今、日商簿記検定の勉強をしているところです。日商簿記検定3級・2級の受験記録 – 浅野直樹の学習日記にも書きましたように、差異分析のシュラッター図は、視覚的な印象に反することと呪文のように暗記しろと言われることに抵抗があるので、好きではありません。そこでシュラッター図を使わずに意味を考えて差異分析をする方法を編み出しました。
差異分析の目的は、これだけかかると予定していた費用(標準原価)と実際にかかった費用(実際原価)との差を分析することです。標準原価を考える際には便宜的に1時間あたり変動費が○○円で固定費が□□円かかるといったように決めます。そこで標準原価よりも実際原価のほうが大きかった場合に、製品を作るのに予定よりも時間がかかりすぎたこと(能率差異)、電気代の高騰などにより時間あたりの変動費が予定よりも高くなったこと(予算差異)、機械の稼働時間が短かったことなどにより時間あたりの固定費が予定よりも高くなったこと(操業度差異)に分解します。ここではわかりやすさのためにすべて不利(借方)差異であるかのように記述していますが、有利(貸方)差異なら逆に考えればよいだけです。
それでは実際の問題で考えてみましょう。
1.問題と解答
工業簿記 第120回 第5問 配点20点
製品Aを量産するX社は、パーシャル・プランの標準原価計算を採用している。次の資料にもとづき、製造間接費の差異分析を行いなさい。なお、差異分析では変動予算を用いて、予算差異、能率差異、操業度差異を計算すること。このとき、能率差異は変動費と固定費からなるものとして計算しなさい。

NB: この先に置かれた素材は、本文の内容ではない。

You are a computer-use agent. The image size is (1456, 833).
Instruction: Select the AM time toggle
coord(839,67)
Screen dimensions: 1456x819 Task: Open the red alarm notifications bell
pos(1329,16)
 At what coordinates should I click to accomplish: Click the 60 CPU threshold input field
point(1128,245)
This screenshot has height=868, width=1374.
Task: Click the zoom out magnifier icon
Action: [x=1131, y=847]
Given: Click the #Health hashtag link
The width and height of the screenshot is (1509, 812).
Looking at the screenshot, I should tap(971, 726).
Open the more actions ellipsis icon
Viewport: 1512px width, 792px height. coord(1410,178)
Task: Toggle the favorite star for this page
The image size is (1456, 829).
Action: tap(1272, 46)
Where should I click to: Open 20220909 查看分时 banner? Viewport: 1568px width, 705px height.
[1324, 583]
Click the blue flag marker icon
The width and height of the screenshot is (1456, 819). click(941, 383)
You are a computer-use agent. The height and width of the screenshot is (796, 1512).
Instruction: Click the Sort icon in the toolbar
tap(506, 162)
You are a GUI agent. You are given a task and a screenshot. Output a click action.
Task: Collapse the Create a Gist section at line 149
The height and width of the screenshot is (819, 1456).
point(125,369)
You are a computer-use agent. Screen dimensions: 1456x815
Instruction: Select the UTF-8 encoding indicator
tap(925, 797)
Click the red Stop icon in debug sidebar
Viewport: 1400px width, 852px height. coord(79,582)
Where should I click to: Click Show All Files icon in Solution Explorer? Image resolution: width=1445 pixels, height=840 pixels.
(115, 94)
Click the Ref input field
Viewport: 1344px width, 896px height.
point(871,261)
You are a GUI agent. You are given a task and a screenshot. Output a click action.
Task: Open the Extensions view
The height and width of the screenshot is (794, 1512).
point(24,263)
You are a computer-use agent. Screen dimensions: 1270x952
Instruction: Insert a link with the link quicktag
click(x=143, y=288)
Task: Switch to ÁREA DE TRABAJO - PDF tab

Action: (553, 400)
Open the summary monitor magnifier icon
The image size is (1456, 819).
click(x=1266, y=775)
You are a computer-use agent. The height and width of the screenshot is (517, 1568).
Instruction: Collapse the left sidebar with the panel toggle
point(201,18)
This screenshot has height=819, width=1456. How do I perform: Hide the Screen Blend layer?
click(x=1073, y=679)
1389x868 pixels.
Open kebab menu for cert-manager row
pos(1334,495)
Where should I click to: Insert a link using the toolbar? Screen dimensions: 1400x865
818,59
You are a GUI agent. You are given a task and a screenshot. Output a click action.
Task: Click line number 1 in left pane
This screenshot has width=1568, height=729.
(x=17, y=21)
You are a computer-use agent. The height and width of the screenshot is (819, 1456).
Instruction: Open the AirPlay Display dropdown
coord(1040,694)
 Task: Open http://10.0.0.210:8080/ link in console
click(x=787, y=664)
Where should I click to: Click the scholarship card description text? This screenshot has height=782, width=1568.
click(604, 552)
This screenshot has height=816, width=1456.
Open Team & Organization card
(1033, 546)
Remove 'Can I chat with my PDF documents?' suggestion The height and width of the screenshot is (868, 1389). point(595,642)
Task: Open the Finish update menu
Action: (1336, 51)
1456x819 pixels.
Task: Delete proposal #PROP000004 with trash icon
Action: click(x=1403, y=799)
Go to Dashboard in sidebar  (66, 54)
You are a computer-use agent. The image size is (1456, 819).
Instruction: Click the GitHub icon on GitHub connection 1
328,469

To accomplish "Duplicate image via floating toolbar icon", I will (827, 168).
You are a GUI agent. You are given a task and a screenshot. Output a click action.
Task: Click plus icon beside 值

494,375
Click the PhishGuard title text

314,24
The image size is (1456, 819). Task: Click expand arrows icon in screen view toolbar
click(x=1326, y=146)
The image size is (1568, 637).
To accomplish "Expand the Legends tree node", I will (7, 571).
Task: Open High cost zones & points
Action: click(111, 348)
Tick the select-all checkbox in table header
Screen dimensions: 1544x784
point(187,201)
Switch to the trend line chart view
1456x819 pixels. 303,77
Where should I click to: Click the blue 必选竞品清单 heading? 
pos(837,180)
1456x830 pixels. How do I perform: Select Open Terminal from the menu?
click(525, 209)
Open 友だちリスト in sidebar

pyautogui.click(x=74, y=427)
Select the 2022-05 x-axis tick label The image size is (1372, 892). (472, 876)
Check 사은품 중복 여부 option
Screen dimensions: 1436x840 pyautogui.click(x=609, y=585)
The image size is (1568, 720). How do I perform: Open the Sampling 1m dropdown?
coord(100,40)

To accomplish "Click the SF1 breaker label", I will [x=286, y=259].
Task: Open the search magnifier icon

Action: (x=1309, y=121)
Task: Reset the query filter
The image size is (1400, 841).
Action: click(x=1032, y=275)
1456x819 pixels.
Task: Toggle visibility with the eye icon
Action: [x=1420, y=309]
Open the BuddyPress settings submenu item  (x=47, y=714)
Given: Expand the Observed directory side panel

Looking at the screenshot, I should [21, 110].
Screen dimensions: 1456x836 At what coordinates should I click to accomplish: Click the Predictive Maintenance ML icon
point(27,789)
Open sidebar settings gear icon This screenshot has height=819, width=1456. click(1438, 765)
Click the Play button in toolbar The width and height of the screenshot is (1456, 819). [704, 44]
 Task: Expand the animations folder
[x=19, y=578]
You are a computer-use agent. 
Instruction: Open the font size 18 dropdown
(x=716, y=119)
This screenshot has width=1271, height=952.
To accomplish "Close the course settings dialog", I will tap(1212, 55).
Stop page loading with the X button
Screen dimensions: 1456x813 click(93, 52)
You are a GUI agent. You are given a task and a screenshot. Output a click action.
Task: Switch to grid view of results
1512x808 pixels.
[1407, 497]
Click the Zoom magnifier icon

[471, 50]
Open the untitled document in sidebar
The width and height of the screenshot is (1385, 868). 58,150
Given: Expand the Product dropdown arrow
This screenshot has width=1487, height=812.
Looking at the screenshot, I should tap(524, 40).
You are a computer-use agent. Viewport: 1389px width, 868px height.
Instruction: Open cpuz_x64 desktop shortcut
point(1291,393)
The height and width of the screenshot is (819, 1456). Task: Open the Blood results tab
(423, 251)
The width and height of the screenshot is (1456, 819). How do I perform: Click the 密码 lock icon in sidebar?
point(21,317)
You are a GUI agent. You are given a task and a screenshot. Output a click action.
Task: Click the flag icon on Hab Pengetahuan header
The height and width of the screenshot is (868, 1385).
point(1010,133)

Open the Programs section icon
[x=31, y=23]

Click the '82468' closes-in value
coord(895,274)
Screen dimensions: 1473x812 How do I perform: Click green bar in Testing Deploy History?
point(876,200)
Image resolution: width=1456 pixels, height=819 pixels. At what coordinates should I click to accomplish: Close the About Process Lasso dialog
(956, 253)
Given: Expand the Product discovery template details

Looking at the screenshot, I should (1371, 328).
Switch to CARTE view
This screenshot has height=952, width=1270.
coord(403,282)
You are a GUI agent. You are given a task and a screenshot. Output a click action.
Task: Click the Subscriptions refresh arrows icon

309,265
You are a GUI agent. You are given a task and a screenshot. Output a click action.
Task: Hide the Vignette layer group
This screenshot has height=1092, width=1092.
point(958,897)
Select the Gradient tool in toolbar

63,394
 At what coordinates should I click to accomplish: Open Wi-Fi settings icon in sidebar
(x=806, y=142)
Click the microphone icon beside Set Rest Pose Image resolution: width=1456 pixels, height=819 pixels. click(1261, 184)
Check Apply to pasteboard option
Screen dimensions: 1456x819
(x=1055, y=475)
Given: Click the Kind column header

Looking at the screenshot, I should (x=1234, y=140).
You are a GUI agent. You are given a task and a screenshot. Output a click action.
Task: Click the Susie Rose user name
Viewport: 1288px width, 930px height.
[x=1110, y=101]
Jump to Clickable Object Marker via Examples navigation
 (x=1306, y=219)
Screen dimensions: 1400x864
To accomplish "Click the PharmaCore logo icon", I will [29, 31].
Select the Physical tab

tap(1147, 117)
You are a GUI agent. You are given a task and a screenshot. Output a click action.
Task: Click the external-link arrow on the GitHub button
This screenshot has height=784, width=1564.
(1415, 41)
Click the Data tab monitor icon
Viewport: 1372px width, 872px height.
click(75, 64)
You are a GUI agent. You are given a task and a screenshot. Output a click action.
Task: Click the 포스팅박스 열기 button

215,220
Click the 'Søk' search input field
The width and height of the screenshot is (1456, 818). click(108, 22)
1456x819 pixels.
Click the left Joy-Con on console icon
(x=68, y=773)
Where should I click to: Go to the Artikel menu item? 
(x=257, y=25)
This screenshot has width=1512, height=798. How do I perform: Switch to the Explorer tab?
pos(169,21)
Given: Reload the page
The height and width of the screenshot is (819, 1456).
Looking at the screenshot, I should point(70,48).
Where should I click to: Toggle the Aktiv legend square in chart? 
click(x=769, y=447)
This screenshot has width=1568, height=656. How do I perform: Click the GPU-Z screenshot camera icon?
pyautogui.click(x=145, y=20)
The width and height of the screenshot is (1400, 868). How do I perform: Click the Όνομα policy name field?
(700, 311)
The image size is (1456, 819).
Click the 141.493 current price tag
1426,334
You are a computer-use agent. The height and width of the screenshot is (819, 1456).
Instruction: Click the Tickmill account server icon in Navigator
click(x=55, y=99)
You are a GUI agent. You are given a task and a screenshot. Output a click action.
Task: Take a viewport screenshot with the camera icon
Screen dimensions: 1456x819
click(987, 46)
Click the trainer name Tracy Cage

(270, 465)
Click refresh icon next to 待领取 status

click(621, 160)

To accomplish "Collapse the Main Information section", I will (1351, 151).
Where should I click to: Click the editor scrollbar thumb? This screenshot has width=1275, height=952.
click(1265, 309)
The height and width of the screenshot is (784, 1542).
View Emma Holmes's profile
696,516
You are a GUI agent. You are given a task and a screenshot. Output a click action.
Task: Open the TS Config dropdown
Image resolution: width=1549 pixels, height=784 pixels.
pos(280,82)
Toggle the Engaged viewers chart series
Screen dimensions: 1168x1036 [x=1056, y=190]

解答は、借方差異ならば(借)、貸方差異ならば(貸)と記入すること。
(資料)
1.当月実際製造間接費 1,588,000円(内訳:変動費 628,000円、固定費 960,000円)
2.当月の実際直接作業時間は7,800時間であった。
3.当月生産データ
月初仕掛品 200個(進捗度50%)
当月完成品 2,400個
月末仕掛品 400個(進捗度50%)
4.製品Aの1個当たりの標準直接作業時間は3時間である。
5.年間製造間接費予算 19,200,000円(内訳:変動費 7,680,000円、固定費 11,520,000円)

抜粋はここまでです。